A friend suggested yesterday that I dance.  "Dance angry," she wrote to me, because that was clearly all I could manage in the midst of the panic - "but dance."  The five minutes I spent trusting her directions were tiring, but they also gave me a nudge: go back to class, Sonika.  You need to move.  She put it best: "You are a whole person: spirit, soul, and body.  Don't get so stuck in your head that you forget to involve your body and spirit."
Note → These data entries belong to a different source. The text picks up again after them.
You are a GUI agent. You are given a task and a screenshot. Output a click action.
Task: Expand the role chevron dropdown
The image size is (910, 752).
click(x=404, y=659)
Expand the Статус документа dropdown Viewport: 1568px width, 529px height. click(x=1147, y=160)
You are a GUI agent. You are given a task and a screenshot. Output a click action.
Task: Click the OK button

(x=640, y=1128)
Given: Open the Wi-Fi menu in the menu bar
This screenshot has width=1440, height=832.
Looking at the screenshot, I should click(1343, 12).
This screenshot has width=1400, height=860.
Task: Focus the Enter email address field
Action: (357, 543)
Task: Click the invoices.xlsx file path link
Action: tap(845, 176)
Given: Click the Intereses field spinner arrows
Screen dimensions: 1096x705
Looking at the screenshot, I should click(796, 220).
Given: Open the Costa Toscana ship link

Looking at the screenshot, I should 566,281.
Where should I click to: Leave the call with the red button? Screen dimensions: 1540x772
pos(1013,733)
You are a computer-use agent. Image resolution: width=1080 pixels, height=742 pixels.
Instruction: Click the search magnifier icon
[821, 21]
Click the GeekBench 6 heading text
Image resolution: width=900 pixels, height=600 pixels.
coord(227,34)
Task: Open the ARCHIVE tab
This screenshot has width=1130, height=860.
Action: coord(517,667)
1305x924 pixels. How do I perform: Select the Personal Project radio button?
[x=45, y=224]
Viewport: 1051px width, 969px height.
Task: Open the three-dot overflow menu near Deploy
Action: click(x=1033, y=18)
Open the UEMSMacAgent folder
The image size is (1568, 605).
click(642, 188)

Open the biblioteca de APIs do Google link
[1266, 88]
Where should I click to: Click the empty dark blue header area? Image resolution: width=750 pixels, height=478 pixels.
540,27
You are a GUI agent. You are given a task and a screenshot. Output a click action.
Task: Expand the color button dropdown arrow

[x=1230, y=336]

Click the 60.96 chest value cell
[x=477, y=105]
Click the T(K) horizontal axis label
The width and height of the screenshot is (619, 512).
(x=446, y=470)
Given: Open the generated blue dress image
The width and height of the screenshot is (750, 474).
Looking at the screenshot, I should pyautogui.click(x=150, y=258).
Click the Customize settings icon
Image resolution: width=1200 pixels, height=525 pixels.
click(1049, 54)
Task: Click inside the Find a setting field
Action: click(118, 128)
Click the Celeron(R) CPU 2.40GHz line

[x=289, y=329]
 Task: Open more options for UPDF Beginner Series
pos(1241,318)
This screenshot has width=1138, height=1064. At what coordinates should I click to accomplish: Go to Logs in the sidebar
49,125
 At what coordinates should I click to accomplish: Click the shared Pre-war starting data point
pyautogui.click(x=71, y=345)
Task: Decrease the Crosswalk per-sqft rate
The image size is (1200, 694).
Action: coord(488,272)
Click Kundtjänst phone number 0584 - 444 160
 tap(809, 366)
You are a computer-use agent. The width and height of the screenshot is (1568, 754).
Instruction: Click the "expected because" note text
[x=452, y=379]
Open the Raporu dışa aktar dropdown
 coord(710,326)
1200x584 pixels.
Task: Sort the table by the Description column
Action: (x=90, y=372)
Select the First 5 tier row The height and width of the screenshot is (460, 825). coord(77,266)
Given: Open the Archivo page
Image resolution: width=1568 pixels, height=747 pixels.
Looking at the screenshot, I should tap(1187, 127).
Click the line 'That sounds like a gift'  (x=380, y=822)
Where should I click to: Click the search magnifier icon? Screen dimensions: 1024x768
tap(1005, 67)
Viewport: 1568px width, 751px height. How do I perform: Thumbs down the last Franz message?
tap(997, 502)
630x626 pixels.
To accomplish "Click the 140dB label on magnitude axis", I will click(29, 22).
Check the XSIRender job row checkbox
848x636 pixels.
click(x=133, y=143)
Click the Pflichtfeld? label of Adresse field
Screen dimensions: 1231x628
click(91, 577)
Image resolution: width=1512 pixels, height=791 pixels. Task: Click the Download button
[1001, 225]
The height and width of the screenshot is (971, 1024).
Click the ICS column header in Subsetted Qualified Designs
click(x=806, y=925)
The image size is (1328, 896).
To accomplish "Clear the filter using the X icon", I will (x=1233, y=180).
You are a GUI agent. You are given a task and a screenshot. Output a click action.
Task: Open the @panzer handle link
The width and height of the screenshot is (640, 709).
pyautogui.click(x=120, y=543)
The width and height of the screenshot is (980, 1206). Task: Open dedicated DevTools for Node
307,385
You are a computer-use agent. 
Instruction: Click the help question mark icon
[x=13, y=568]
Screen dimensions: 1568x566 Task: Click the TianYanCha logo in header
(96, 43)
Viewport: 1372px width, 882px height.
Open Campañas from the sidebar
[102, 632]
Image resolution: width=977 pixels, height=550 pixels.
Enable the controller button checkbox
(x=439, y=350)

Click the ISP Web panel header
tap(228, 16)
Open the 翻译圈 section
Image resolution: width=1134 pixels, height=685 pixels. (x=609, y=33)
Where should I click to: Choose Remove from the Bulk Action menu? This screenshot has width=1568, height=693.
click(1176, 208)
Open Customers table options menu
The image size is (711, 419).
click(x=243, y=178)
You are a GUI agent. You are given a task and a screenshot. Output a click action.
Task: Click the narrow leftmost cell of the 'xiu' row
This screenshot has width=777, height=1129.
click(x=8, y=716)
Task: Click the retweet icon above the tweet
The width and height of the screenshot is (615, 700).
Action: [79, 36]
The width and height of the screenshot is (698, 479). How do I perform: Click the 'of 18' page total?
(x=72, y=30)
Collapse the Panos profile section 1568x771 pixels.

So that's how I spent an hour of my evening today - moving.  In a dance class.  And it was an hour of stamping-my-feet angry, but perhaps that was the point.  €2 bought me the rush of pushing my body as far as it can go...and then further still.  Just focus for an hour, I told myself.  Make yourself focus for just one hour - focus on nothing but turnout, speed, and height on your toes.  You can do that.



I remember that at one point, I glanced down to watch my feet working, only to find blurry edges where my toes should've been...was I really going that quickly, I wonder, or was I crying?  (Sometimes I don't notice the tears until they're already there.)

Ten minutes into the hour, my proverbial blinders (yes, this kind of blinders) were on.  My mind spun, insisted, cajoledfaster, now - you know you can go faster than that.  Go.  Stamp, up, stamp, up, stamp, treble-and-a-back.  Concentrate.  Get higher, higher, higher...

I did end up getting some good height.  On my way out the door, though, I came back down.  Reliable as ever, Grief pulled me by my leg warmers right back to the wooden floor.  As I gave in and reached for my water bottle, Grief growled a single, vindictive admonition in my ear: you're missing something.  I leaned against the wall, spent.

Because you see, Grief had a point.  Although I've been clamoring a million variations on "send me home" since last week, I have been missing something.

Changing my location won't change my reality.

Nobody gets to come back from the dead.  (Thanks a lot, Eve.)  And it's a brilliant realization on my part, don't you think?  I do.

What's even better is my new-and-improved, oh-so-logical response to this: I boomerang.  Extreme Numero Uno: unleashing my irrational-crazy-person anger on everything that moves (mostly people, but sometimes my phone, too.  Especially when it buzzes and sings in my pocket that yet another person wants to ask me how I am, or invite me over, or other such well-meaning nonsense.)

And when the storm of rhetorical questions dissolves, it dissolves into quiet tears and fragile retreats where I pull my knees to my chest and wonder, what on earth has gotten into you, girl?

There's a ridiculous permanency about death that lies beyond my comprehension.  The task of understanding facts and timelines and medicalese is a relatively simple one.  But when you want a person - not memories, the person - and memories are all you can grope for in the dark, "completely gone" is a bitter pill to have stuck in the back of your throat.

No, being home won't change anything - but it will bring me closer to the people I want.  I guess that's why I've spent a week asking everyone to please get me home.  I know that there are people who love me, who are waiting for me, and so I count the days.  Most of you know my brother, right?  My sweet boy, who dresses like the Statue of Liberty "just because" and takes pride in Dixie cup pyramids - he's waiting.
He e-mailed me this photo a few days ago (yes, he's eight and he e-mails) with a simple, joyful message: "Look - I made this!"  Dear one, I love you to the moon and back.
P.S. An obligatory note about the election: while my social views lie on Romney's end of the spectrum, I am relieved to have the promise of insurance until I'm 26.  So while last night's results don't have me particularly thrilled, I'm encouraged - ironically, by Romney's gracious concession speech - to support the president as he works to guide us toward the bipartisan goals of financial stability, security, and peace.